[Start Extract provided]

# Keyboard Tamer



## Tim Armes (Jun 24, 2010)

Hi guys,
I've released a new LR3 plugin called Keyboard Tamer that allows you to redefine most of Lightroom's keyboard shortcuts, and to create new shortcuts for functions that don't yet have them.
This plugin will be invaluable for those who wish to streamline their workflow and make Lightroom work for them.
It's also a must for those who use Lightroom in a language that's different to the expected one for their keyboard layout. For example, those who run Lightroom in English on a machine with a non-U.S. keyboard will normally find that many of the shortcuts are inaccessible - with this plugin they can be redefined.
It's donationware : http://photographers-toolbox.com/products/keyboardtamer.php
Cheers,
Tim


----------



## Victoria Bampton (Jun 24, 2010)

Brilliant idea Tim! 

I'll just add one query, which came up on another forum - am I right in thinking this can only map menu commands, and it can't set keyboard shortcuts for sliders? One guy got all excited!


----------



## Tim Armes (Jun 24, 2010)

Hi,
I can only change the shortcuts which Adobe have placed in the translation files (so that they can adapt them for different keyboards).
They've given access to most menu commands, but not the exposure sliders, unfortunately.

[End Extract provided]
[Start Data entries]

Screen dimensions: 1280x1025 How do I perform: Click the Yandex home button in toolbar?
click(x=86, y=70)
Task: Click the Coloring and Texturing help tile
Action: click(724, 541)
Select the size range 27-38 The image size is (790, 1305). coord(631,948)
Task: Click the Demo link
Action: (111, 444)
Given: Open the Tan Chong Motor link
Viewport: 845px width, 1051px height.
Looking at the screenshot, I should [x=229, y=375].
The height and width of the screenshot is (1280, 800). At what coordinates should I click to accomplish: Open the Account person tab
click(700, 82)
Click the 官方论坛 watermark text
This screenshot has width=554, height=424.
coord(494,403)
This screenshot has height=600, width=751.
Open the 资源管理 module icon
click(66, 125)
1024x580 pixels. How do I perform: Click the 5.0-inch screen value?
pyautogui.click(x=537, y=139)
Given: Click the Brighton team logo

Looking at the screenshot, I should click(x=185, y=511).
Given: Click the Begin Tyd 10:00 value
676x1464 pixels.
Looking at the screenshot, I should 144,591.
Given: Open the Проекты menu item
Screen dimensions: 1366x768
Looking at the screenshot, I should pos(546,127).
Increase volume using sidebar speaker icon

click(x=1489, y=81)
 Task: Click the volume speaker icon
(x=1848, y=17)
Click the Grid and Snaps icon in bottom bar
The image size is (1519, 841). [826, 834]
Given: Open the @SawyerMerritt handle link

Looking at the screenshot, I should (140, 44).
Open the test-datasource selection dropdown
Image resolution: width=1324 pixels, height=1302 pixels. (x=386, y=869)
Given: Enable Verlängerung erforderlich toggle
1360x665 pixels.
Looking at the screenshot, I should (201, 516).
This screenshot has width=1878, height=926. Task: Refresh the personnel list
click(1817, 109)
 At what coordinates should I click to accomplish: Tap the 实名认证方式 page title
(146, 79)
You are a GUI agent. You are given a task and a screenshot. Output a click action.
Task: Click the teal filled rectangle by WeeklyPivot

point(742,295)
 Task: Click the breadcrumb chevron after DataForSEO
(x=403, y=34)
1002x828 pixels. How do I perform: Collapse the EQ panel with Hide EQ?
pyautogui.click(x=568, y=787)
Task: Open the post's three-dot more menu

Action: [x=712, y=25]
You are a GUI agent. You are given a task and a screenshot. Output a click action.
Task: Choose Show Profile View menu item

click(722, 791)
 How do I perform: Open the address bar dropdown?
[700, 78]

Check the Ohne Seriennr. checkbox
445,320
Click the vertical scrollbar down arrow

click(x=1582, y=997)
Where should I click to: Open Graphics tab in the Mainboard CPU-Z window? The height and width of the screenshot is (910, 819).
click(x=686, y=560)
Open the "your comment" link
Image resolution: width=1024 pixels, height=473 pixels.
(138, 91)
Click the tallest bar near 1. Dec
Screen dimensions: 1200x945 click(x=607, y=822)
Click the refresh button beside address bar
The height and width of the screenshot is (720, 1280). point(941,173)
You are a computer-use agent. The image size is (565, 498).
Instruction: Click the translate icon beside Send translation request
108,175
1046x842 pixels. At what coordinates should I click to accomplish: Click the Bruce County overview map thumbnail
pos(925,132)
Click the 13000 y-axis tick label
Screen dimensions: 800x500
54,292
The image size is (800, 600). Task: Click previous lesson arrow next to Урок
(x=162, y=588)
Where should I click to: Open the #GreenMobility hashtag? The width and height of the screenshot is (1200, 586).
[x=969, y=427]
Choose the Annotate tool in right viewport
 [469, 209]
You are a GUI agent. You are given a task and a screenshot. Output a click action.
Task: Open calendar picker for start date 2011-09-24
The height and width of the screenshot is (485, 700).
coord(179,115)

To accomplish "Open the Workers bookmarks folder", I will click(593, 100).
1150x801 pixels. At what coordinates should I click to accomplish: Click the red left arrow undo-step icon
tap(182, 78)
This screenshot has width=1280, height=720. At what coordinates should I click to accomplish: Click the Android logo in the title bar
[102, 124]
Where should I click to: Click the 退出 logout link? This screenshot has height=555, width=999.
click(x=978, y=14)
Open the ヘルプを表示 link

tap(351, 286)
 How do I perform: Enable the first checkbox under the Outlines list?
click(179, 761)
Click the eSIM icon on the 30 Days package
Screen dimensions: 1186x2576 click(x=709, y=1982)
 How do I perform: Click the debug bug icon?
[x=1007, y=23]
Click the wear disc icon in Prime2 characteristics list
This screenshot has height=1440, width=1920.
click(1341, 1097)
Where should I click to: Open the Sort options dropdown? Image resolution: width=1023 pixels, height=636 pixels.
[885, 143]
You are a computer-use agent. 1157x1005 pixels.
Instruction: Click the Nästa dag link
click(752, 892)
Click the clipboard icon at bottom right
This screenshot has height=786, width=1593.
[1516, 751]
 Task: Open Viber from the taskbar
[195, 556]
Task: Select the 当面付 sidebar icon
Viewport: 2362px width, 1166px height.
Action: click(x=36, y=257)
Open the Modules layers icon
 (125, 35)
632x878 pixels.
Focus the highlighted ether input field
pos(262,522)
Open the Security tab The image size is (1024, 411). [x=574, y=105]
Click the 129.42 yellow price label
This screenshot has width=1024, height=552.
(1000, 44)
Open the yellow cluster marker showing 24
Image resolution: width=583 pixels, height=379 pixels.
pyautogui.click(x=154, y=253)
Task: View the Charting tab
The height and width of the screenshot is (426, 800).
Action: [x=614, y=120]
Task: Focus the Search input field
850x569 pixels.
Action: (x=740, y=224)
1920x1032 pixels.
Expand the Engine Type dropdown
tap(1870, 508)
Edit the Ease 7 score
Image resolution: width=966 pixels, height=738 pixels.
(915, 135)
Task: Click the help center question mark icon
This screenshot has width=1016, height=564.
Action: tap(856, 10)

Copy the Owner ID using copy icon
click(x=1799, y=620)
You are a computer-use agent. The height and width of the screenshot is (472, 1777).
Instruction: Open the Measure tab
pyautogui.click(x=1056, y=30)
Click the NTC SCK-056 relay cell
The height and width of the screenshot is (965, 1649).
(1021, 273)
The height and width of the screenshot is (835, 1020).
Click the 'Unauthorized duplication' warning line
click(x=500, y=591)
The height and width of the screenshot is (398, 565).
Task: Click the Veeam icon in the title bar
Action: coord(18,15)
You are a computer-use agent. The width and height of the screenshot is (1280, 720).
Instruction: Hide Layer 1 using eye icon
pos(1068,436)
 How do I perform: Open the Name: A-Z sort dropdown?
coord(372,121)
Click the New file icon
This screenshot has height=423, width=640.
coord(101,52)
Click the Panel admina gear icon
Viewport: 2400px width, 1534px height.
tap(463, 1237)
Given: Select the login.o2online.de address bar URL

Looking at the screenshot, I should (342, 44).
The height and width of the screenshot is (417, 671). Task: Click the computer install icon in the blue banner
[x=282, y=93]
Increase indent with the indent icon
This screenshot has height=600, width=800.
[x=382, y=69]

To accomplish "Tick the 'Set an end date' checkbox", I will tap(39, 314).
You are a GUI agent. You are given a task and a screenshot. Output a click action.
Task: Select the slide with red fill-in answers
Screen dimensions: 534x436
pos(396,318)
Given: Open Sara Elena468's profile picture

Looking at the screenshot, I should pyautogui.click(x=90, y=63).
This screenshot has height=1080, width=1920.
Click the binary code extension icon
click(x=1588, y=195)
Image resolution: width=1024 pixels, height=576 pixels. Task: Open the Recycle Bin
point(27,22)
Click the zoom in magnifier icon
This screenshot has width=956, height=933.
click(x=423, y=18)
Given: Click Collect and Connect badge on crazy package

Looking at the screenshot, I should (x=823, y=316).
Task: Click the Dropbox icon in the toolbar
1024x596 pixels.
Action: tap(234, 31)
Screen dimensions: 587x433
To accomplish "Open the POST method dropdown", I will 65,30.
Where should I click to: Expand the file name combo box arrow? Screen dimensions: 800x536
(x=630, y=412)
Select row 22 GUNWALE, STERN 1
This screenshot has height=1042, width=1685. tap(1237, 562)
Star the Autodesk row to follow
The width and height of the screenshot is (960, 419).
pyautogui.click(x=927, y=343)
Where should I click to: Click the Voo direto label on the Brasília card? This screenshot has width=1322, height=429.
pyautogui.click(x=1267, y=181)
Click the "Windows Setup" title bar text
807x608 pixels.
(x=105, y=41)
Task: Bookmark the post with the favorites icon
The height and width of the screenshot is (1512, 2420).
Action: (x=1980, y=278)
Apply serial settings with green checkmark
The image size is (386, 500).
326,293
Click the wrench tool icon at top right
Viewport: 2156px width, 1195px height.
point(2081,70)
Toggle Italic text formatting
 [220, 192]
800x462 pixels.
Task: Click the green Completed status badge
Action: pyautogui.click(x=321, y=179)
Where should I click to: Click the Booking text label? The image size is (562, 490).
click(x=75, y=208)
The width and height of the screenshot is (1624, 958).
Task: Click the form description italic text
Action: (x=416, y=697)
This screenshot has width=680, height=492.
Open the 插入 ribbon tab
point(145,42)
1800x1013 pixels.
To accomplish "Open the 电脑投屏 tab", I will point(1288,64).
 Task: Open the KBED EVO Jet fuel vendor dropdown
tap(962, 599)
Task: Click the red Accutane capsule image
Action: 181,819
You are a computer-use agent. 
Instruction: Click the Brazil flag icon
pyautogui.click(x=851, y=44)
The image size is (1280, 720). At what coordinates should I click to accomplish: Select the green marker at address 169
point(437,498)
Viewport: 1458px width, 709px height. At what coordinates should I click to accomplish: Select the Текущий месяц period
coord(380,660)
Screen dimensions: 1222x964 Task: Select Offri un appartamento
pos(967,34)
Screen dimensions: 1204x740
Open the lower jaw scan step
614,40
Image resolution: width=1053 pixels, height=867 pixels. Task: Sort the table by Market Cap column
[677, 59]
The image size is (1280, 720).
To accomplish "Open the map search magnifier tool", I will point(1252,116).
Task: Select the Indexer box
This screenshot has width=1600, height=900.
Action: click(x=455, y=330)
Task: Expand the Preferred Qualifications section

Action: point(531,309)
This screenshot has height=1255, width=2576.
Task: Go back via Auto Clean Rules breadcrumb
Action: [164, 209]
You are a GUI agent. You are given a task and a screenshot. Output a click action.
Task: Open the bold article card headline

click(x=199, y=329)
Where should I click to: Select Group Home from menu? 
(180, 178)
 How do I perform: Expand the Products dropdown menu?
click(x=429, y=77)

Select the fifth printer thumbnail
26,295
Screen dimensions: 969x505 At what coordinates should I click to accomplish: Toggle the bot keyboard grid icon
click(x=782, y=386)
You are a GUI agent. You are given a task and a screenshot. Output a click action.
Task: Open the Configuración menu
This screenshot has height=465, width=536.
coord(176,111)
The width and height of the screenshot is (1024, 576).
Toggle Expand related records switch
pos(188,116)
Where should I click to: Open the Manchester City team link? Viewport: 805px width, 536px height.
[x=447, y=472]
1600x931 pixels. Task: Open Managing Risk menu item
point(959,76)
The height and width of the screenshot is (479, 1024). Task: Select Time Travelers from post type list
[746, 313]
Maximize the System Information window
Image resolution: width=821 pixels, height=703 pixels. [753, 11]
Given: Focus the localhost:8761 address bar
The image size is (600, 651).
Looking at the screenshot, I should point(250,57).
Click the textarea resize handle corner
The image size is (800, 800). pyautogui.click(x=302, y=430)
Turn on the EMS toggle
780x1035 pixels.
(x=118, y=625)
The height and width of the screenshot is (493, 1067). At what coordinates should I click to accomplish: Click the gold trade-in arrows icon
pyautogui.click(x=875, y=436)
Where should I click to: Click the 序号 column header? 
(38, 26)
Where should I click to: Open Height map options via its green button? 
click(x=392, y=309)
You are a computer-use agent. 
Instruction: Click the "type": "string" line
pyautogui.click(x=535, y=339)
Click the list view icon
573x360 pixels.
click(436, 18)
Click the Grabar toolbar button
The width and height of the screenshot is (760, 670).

[End Data entries]

Task goal: According to the Keyboard Tamer thread, which shortcuts can the plugin change? The data is separate material from the Keyboard Tamer thread.

Answer to this problem: It can change only the shortcuts that Adobe placed in the translation files, which cover most menu commands but not the exposure sliders.